Oleg Garin

Personal information
- Full name: Oleg Sergeyevich Garin
- Date of birth: 22 September 1966 (age 58)
- Place of birth: Nakhodka, Russian SFSR
- Height: 1.70 m (5 ft 7 in)
- Position(s): Forward

Senior career*
- Years: Team / Apps / (Gls)
- 1984: Luch Vladivostok / 3 / (0)
- 1987–1992: Okean Nakhodka / 202 / (87)
- 1993–1997: Lokomotiv Moscow / 118 / (40)
- 1998–1999: Lokomotiv Nizhny Novgorod / 40 / (15)
- 1999: Uralan Elista / 11 / (1)
- 2000: Lada Togliatti / 3 / (0)
- 2000–2001: Okean Nakhodka / 30 / (5)

Managerial career
- 2005–2007: Okean Nakhodka
- 2007–2008: Metallurg Krasnoyarsk
- 2010–2011: Dynamo Bryansk (assistant)
- 2011: Dynamo Bryansk (caretaker)
- 2015–2016: Dynamo Bryansk

= Oleg Garin (footballer) =

Russian footballer and coach

Oleg Sergeyevich Garin (Олег Серге́евич Гарин; born 22 September 1966) is a Russian professional football coach and former player.

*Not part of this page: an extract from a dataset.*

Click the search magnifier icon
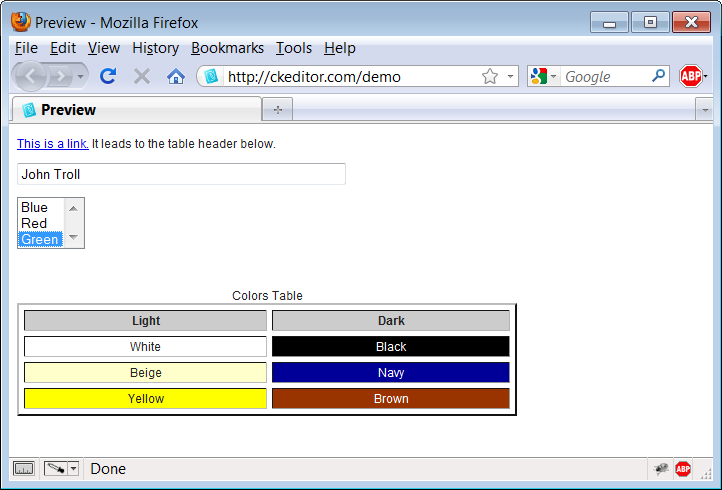The image size is (722, 490). click(x=658, y=76)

He made his professional debut in the Soviet Second League in 1986 for FC Luch Vladivostok.

His nephew Aleksandr Tikhonovetsky is a professional footballer.

==Honours==
- Russian Premier League runner-up: 1995.
- Russian Premier League bronze: 1994.
- Russian Cup winner: 1996, 1997.
- Top 33 year-end best players list: 1992, 1994, 1995.

==European club competitions==
With FC Lokomotiv Moscow.

- UEFA Cup 1993–94: 1 game.
- UEFA Cup 1995–96: 2 games.
- UEFA Cup Winners' Cup 1996–97: 1 game.